■ Task details: According to the article on household bill arrears, what share of low-income households were in arrears before the pandemic?

■ Supplied passage:
2 energy stocks to hold despite soaring households bills arrears

Highlights

  • About 3.8 million households were found to be facing bill arrears in new research by the Joseph Rowntree Foundation.
  • About 33 per cent of low-income households were in arrears, up from 11 per cent before the pandemic.
  • Homes having children, those below 45 years of age, minority ethnic groups and others were all found to have a higher likelihood of facing household bill arrears.

About 3.8 million households in the UK are facing arrears in electricity, council tax and other related bill arrears, according to the UK-based poverty charity research from Joseph Rowntree Foundation (JRF).

Of the 3.8 million households facing arrears, around 1.4 million households are expected to be late on their electricity and gas bills, about 950,000 households are expected to be in rent arrears, and about 1.4 million are facing council tax bills arrears, as per JRF.

As per the JRF research, about 33 per cent of low-income households were facing arrears, compared to 11 per cent prior to the pandemic.

It also found that households with children or London households having an age of below 45 years, households with black, Asian or other minority ethnic groups have a higher likelihood of facing arrears.

Based on the findings, JRF recommended the reinstating of the £20 Universal Credit scheme as it aided in providing debt-ridden households with some funding. The Universal Credit programme was cut on 6 October.

The report mainly looked at low-income households in the UK, with an average household income of less than or equal to £24,752. Such low-income households are in the bottom 40 per cent of UK household incomes and account for around 11.6 million British households.

Let us explore the investment prospect of 2 FTSE listed stocks in the energy sector:

  1. SSE PLC (LON: SSE)

FTSE 100 index constituent SSE is a Scotland based multinational energy firm.

The company’s renewable energy arm, SSE Renewables, recently submitted a scoping report for its Berwick Bank project located in Scotland’s waters. Berwick Bank is a wind farm project and has a capacity of up to 4.1 GW.

The scoping report included a change in design, which was aimed at reducing the wind project’s impact on seabirds.

SEE share price and volume

(Image source: Refinitiv)

SSE’s shares closed at GBX 1,621.00, up by 2.08 per cent on 20 October. Comparatively, the FTSE 100 index ended at 7,223.10, up by 0.08 per cent.

The company’s market cap stood at £17,271.69 million, and it had a one-year return of 21.56 per cent as of Wednesday.

■ Recorded data:
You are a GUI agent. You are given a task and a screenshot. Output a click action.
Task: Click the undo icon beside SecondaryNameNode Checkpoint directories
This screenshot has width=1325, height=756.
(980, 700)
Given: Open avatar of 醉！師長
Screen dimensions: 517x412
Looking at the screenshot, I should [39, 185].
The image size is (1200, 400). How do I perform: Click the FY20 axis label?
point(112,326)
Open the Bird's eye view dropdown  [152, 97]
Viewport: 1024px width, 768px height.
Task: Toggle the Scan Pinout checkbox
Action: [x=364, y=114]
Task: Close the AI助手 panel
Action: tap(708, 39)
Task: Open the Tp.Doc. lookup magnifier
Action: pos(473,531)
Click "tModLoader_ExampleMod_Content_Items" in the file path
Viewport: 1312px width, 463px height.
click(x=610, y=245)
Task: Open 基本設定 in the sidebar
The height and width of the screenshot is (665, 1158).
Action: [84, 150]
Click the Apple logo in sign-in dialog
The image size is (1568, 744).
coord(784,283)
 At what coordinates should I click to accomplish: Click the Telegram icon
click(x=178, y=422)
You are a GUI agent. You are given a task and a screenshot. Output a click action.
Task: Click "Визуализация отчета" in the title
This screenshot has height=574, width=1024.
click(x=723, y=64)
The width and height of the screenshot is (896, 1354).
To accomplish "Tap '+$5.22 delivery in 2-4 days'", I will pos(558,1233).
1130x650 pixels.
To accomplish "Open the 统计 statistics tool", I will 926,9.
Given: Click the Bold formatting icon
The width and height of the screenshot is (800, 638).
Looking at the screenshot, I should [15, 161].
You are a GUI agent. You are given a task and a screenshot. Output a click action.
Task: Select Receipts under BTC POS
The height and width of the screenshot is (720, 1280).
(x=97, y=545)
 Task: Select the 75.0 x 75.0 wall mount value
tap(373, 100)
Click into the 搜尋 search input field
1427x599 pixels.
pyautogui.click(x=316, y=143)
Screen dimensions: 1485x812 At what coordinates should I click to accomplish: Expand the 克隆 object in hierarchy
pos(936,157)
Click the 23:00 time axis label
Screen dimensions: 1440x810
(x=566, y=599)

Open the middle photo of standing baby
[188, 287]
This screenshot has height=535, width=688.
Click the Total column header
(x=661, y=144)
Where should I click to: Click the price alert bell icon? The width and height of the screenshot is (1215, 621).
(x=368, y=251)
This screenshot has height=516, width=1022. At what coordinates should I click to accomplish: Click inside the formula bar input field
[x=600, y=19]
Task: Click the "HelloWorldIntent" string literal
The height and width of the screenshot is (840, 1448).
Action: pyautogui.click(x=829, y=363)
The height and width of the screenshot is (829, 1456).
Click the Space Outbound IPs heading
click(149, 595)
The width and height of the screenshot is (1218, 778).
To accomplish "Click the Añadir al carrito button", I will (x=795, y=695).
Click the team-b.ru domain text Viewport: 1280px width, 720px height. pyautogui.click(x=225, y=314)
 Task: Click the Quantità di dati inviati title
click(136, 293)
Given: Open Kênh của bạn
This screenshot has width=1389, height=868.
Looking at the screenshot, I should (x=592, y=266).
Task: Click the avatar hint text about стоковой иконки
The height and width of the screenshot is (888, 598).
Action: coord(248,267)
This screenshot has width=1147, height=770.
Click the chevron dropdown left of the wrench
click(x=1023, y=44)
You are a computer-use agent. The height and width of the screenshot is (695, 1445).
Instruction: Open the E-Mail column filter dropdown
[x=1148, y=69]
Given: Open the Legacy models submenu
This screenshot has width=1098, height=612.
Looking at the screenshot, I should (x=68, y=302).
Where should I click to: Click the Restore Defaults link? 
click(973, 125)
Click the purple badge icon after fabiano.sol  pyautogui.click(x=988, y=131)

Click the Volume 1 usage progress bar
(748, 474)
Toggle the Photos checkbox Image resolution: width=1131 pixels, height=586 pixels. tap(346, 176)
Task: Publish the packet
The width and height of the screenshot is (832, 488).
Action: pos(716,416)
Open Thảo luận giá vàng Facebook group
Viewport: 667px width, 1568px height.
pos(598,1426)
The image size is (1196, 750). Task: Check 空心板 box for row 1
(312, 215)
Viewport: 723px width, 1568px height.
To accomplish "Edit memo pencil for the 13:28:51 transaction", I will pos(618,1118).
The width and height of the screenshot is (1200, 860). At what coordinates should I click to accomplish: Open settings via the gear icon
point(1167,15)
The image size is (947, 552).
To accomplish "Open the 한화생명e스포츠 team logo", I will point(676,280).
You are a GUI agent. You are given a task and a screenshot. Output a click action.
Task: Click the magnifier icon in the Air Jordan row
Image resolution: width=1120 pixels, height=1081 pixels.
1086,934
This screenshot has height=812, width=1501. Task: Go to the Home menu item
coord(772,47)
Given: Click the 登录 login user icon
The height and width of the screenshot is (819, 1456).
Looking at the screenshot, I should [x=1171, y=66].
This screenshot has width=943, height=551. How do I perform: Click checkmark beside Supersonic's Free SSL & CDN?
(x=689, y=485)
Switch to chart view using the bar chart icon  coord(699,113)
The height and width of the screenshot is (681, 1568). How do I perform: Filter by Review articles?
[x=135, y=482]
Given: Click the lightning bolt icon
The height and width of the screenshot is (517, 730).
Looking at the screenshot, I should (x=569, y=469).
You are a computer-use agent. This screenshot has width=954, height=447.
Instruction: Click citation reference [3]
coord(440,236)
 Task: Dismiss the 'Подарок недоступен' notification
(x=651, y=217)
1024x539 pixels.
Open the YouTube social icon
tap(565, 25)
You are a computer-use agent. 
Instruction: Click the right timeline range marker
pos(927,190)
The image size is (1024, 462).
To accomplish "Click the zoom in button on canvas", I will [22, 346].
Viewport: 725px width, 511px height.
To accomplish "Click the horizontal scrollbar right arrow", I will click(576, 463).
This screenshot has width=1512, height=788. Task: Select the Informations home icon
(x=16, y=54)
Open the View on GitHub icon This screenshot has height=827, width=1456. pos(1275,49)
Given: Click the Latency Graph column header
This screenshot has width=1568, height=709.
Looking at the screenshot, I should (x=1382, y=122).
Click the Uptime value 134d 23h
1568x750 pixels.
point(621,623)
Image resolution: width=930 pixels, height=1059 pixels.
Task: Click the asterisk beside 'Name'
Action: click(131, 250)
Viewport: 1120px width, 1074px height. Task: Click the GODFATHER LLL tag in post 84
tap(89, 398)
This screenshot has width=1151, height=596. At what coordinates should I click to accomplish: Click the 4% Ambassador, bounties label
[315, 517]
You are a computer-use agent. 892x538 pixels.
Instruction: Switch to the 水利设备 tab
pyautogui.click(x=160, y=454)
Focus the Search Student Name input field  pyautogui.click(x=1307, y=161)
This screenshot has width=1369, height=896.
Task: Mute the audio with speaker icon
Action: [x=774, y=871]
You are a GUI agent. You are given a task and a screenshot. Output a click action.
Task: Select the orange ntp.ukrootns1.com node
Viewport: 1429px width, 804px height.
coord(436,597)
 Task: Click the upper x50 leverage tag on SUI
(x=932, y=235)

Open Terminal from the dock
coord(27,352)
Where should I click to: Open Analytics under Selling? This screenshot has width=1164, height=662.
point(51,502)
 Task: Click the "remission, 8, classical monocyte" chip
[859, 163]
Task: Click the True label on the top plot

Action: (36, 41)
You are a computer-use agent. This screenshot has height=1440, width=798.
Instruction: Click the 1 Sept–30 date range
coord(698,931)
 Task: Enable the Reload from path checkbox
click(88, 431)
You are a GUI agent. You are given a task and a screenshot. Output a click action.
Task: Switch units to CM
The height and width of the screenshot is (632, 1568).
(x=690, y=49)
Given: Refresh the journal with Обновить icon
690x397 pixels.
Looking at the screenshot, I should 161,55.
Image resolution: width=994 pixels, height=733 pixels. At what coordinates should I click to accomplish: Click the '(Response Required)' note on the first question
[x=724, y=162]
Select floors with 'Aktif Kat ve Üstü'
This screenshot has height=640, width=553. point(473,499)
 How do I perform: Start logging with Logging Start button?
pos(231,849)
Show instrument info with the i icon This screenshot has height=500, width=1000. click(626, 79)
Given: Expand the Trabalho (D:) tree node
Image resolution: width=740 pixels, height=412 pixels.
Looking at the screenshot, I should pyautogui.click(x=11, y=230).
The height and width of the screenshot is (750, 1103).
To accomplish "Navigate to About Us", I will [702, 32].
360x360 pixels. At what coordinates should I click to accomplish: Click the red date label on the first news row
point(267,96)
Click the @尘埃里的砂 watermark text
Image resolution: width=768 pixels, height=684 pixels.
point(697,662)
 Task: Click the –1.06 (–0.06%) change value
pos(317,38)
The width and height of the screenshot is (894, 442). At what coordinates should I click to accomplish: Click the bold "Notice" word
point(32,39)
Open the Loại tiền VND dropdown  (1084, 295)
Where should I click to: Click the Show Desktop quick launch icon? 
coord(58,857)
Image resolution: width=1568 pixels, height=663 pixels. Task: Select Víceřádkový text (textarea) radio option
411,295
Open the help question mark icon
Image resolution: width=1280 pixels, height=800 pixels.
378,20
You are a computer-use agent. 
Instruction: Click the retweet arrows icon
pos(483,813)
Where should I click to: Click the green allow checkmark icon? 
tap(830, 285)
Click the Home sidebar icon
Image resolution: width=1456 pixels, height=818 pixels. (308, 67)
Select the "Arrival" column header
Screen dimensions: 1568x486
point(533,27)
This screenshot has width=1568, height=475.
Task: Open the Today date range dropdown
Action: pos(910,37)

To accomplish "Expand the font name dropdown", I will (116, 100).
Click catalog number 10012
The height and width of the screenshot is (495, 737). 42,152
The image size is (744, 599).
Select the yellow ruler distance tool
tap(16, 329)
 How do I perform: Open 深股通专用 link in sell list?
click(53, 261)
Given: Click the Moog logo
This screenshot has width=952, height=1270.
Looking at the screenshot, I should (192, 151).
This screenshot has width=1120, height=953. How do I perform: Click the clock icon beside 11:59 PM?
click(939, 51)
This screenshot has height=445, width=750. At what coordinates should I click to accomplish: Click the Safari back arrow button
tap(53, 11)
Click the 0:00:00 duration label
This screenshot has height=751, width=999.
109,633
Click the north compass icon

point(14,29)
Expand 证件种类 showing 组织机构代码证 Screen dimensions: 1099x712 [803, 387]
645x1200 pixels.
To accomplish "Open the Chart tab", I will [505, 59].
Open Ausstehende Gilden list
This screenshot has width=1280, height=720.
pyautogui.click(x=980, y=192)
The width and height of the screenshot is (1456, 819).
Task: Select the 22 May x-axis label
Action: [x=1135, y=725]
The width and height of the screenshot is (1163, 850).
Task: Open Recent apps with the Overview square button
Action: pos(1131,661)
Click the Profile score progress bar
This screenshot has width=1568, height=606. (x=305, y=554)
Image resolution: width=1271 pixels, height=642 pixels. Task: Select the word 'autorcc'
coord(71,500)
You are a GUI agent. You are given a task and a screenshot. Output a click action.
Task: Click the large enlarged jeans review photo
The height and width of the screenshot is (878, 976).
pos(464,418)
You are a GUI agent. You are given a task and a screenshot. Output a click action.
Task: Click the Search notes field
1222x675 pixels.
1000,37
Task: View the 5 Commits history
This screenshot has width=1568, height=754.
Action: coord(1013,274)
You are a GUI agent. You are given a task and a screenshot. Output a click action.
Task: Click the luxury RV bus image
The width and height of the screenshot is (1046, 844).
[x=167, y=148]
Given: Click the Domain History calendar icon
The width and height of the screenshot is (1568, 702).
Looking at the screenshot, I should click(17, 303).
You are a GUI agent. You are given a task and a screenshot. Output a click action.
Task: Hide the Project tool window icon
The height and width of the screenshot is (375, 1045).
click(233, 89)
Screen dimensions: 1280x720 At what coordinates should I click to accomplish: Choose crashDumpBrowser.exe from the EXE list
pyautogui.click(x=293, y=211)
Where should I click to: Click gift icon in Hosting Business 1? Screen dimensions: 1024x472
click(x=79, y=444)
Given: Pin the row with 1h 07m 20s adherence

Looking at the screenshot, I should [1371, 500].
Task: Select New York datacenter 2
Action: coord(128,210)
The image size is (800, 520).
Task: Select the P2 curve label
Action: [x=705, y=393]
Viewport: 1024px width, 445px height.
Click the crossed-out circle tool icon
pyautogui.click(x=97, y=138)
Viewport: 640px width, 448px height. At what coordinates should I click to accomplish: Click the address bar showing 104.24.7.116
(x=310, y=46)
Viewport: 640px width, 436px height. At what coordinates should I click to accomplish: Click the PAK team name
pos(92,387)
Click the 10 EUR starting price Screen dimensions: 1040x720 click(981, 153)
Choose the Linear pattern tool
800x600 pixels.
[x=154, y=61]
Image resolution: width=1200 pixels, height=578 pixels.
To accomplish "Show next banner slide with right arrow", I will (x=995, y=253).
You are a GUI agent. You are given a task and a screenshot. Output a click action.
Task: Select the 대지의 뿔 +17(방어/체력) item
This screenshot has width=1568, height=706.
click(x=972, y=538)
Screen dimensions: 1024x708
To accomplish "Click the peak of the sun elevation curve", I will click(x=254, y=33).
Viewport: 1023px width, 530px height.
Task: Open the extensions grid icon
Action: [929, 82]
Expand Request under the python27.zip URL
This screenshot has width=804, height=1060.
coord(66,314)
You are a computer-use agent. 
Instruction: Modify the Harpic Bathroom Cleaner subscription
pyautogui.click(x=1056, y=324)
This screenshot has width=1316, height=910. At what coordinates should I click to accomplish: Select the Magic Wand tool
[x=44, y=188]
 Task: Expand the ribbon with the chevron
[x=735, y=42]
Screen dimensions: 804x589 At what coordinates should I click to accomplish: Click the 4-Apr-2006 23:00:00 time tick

■ Answer to this problem: 11 per cent